▶ **TASK DIRECTIONS**:
Please convert all the rows below into a JSON list of strings, with one string for each line and blank lines omitted.

[Records contained in a dataset]

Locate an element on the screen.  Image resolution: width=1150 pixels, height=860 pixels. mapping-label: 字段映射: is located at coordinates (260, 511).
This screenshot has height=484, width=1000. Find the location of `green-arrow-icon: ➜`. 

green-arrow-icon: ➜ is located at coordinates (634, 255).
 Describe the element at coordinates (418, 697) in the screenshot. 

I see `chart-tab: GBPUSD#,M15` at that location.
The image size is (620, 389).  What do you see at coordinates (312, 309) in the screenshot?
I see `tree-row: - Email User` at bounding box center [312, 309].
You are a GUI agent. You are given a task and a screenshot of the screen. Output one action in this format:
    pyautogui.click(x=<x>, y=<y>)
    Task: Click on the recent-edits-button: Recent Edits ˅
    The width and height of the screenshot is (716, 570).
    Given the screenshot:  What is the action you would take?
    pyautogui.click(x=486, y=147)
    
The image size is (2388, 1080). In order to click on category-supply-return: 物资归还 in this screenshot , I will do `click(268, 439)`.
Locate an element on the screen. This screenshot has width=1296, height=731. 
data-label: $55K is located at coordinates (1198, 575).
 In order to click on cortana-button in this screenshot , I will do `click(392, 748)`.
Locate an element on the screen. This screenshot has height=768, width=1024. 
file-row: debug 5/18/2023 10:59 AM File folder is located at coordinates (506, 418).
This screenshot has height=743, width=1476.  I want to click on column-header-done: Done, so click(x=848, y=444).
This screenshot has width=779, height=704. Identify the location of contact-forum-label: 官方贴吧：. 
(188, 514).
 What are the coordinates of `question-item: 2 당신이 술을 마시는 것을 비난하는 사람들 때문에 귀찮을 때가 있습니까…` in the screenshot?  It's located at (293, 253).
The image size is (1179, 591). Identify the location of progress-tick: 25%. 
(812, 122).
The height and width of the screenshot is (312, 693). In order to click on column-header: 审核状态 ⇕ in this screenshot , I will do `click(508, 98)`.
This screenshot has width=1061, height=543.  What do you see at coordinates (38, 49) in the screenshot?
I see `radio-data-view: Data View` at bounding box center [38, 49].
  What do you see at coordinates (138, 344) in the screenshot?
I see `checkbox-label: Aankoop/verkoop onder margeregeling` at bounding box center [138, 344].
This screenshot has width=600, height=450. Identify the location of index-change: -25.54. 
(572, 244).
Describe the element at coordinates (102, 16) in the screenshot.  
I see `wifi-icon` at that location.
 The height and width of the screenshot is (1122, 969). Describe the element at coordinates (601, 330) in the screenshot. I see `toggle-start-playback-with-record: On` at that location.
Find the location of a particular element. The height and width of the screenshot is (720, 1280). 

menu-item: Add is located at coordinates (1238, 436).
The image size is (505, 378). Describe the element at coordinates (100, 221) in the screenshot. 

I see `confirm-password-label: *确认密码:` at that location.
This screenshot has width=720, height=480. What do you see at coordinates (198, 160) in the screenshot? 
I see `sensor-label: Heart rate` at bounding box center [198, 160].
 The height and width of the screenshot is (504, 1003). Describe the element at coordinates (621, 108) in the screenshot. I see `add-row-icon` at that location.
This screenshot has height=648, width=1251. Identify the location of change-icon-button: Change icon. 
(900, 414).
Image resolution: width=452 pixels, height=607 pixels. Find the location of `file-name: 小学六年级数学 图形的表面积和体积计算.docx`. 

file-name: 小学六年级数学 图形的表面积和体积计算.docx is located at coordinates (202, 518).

▶ **YOUR RESPONSE**:
[
  "Locate an element on the screen.  Image resolution: width=1150 pixels, height=860 pixels. mapping-label: 字段映射: is located at coordinates (260, 511).",
  "This screenshot has height=484, width=1000. Find the location of `green-arrow-icon: ➜`. ",
  "green-arrow-icon: ➜ is located at coordinates (634, 255).",
  " Describe the element at coordinates (418, 697) in the screenshot. ",
  "I see `chart-tab: GBPUSD#,M15` at that location.",
  "The image size is (620, 389).  What do you see at coordinates (312, 309) in the screenshot?",
  "I see `tree-row: - Email User` at bounding box center [312, 309].",
  "You are a GUI agent. You are given a task and a screenshot of the screen. Output one action in this format:",
  "    pyautogui.click(x=<x>, y=<y>)",
  "    Task: Click on the recent-edits-button: Recent Edits ˅",
  "    The width and height of the screenshot is (716, 570).",
  "    Given the screenshot:  What is the action you would take?",
  "    pyautogui.click(x=486, y=147)",
  "The image size is (2388, 1080). In order to click on category-supply-return: 物资归还 in this screenshot , I will do `click(268, 439)`.",
  "Locate an element on the screen. This screenshot has width=1296, height=731. ",
  "data-label: $55K is located at coordinates (1198, 575).",
  " In order to click on cortana-button in this screenshot , I will do `click(392, 748)`.",
  "Locate an element on the screen. This screenshot has height=768, width=1024. ",
  "file-row: debug 5/18/2023 10:59 AM File folder is located at coordinates (506, 418).",
  "This screenshot has height=743, width=1476.  I want to click on column-header-done: Done, so click(x=848, y=444).",
  "This screenshot has width=779, height=704. Identify the location of contact-forum-label: 官方贴吧：. ",
  "(188, 514).",
  " What are the coordinates of `question-item: 2 당신이 술을 마시는 것을 비난하는 사람들 때문에 귀찮을 때가 있습니까…` in the screenshot?  It's located at (293, 253).",
  "The image size is (1179, 591). Identify the location of progress-tick: 25%. ",
  "(812, 122).",
  "The height and width of the screenshot is (312, 693). In order to click on column-header: 审核状态 ⇕ in this screenshot , I will do `click(508, 98)`.",
  "This screenshot has width=1061, height=543.  What do you see at coordinates (38, 49) in the screenshot?",
  "I see `radio-data-view: Data View` at bounding box center [38, 49].",
  "  What do you see at coordinates (138, 344) in the screenshot?",
  "I see `checkbox-label: Aankoop/verkoop onder margeregeling` at bounding box center [138, 344].",
  "This screenshot has width=600, height=450. Identify the location of index-change: -25.54. ",
  "(572, 244).",
  "Describe the element at coordinates (102, 16) in the screenshot.  ",
  "I see `wifi-icon` at that location.",
  " The height and width of the screenshot is (1122, 969). Describe the element at coordinates (601, 330) in the screenshot. I see `toggle-start-playback-with-record: On` at that location.",
  "Find the location of a particular element. The height and width of the screenshot is (720, 1280). ",
  "menu-item: Add is located at coordinates (1238, 436).",
  "The image size is (505, 378). Describe the element at coordinates (100, 221) in the screenshot. ",
  "I see `confirm-password-label: *确认密码:` at that location.",
  "This screenshot has width=720, height=480. What do you see at coordinates (198, 160) in the screenshot? ",
  "I see `sensor-label: Heart rate` at bounding box center [198, 160].",
  " The height and width of the screenshot is (504, 1003). Describe the element at coordinates (621, 108) in the screenshot. I see `add-row-icon` at that location.",
  "This screenshot has height=648, width=1251. Identify the location of change-icon-button: Change icon. ",
  "(900, 414).",
  "Image resolution: width=452 pixels, height=607 pixels. Find the location of `file-name: 小学六年级数学 图形的表面积和体积计算.docx`. ",
  "file-name: 小学六年级数学 图形的表面积和体积计算.docx is located at coordinates (202, 518)."
]